Pero, junto con esto, el Señor nos dice que seremos sus testigos. Los mártires, tanto los de los primeros tiempos como los de hoy (que superan en número a aquéllos), son testigos: dan testimonio de la verdad del Señor, de su realidad, de su divinidad, de su obra redentora, de sus promesas para el mundo futuro. Y cuando, al terminar el período de las peores persecuciones en el Imperio romano, disminuyó el número de mártires, el testimonio pasó a ser papel de los monjes. El monacato surge, en efecto, una vez que terminan las persecuciones. Son los monjes los que, de ahí en adelante y de modo cotidiano, dan testimonio de las verdades finales -las postrimerías- de la existencia del hombre sobre la tierra, aquéllas que dan sentido a toda historia personal.

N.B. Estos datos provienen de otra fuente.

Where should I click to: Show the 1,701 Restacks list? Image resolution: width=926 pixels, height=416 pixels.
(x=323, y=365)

El papel testimonial de los monjes, su testimonio escatológico, es, pues, indispensable y el más fiel de los testimonios que se puede dar de la fe: como nos dice San Pablo, “sólo queda que los que tienen mujer vivan como si no la tuvieran; los que lloran, como si no llorasen; los que se alegran, como si no se alegrasen; los que compran, como si no poseyesen, y los que disfrutan del mundo, como si no disfrutasen, porque pasa la apariencia de este mundo” (1 Cor 7, 30-31). Todo esto está por acabarse; pongamos nuestra mirada en lo que viene. Y son los monjes quienes nos muestran esa vida que viene, una vida de entrega absoluta al Señor, un modo de vida que es testimonio de esa verdad final y estupenda que Él vino a conseguirnos y enseñarnos.

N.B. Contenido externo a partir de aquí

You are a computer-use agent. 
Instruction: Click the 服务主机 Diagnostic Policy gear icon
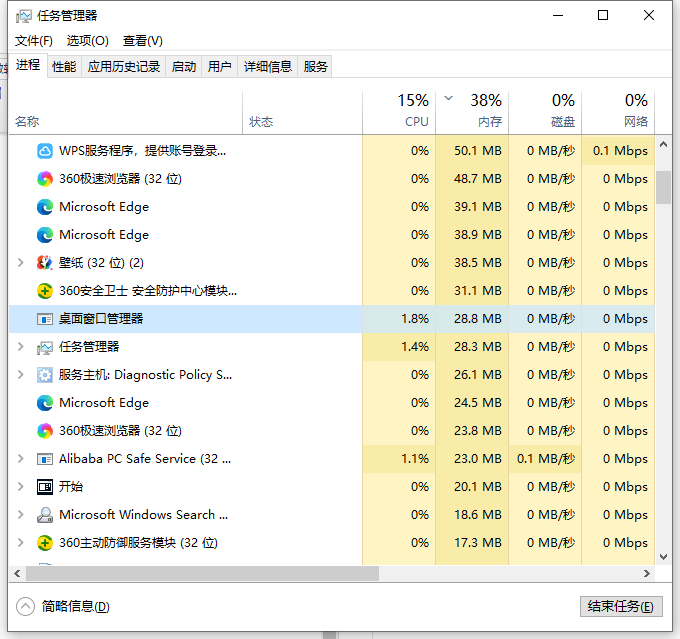[45, 375]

Pero la Iglesia tiene necesidad no sólo de que se le atestigüe ese mundo final, testimonio que es el más importante de todos, sino también de que se le atestigüe el amor de Cristo por la Iglesia, de Dios por sus hijos adoptados por el bautismo. Y dar ese testimonio está confiado a quienes no son monjes, y se casan y multiplican hijos para Dios: es el mismo San Pablo quien nos lo dice al hablar del sacramento del matrimonio en su epístola a los Efesios, condensando su doctrina del siguiente modo: “Gran misterio es éste, pero yo lo aplico a Cristo y a la Iglesia” (Ef 5, 32). Aquí “gran misterio” significa “algo sagrado y grande”, según la forma como en la antigüedad se usaron los términos “mysterium” y “sacramentum”. Algo sagrado y grande es el testimonio que dan los cristianos corrientes, no consagrados al monacato, en su matrimonio: mientras los monjes son testigos del modo angélico de vida que el Señor ha venido a restituirnos, los casados son testigos del amor inmenso que el Señor nos ha tenido para devolvernos lo que ahora nos restituye, y que el Diablo nos había arrebatado por el pecado.

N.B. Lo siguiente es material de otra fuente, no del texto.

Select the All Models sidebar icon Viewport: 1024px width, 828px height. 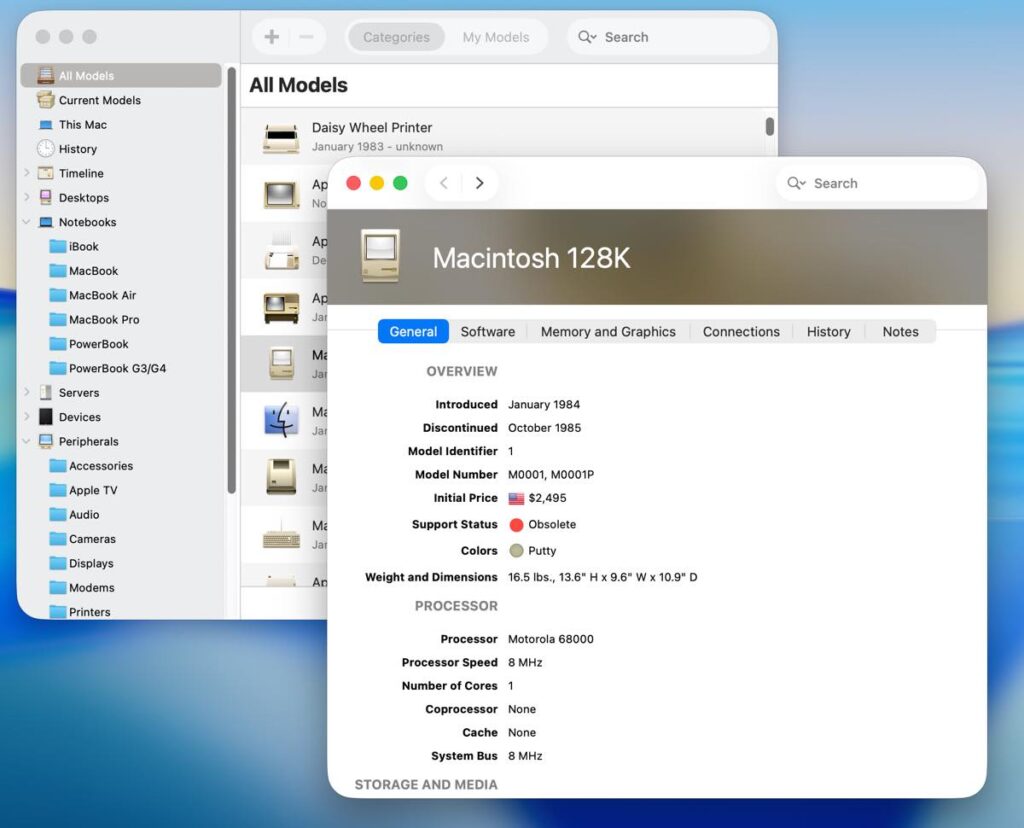(46, 76)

Célibes que se corrompen en la lujuria, en la riqueza que acumulan y en la soberbia de su poder eclesiástico; casados que se traicionan y se odian mutuamente. ¿No son ambas cosas “contra-testimonios” capaces de escandalizar a los fieles sencillos de Cristo? Este ya nos había dicho que los enemigos de la Iglesia perseguirían a los cristianos y que no debíamos escandalizarnos por ello. Pero ¿resulta ahora que también los testigos nos escandalizan con su infidelidad a la misión testimonial que se les ha confiado, tanto los célibes como los no célibes?

Sí, así es. Sin embargo, el testimonio fundamental, el más importante que el Señor nos anuncia, es el que nos da el Espíritu Santo, y ese testimonio es perpetuo, nos acompañará día a día. No impedirá que los testigos nos escandalicen (“¡Ay del mundo por los escándalos! Porque no puede menos que haber escándalos”, Mateo 17, 7), pero nos asegura que, al cabo, la Iglesia no perecerá: no nos dice que no tropezará ni que no caerá, sino que, al final, no perecerá, no será vencida. Prevalecerá. Y mientras llega el fin, mantendrá vivo, en lugares y de modos inauditos, de generación en generación, en medio de los peores escándalos, el testimonio del Espíritu Santo.       

Benjamin West, La Ascensión, 1801, Colección Berger (Museo de Arte de Denver, EE.UU.)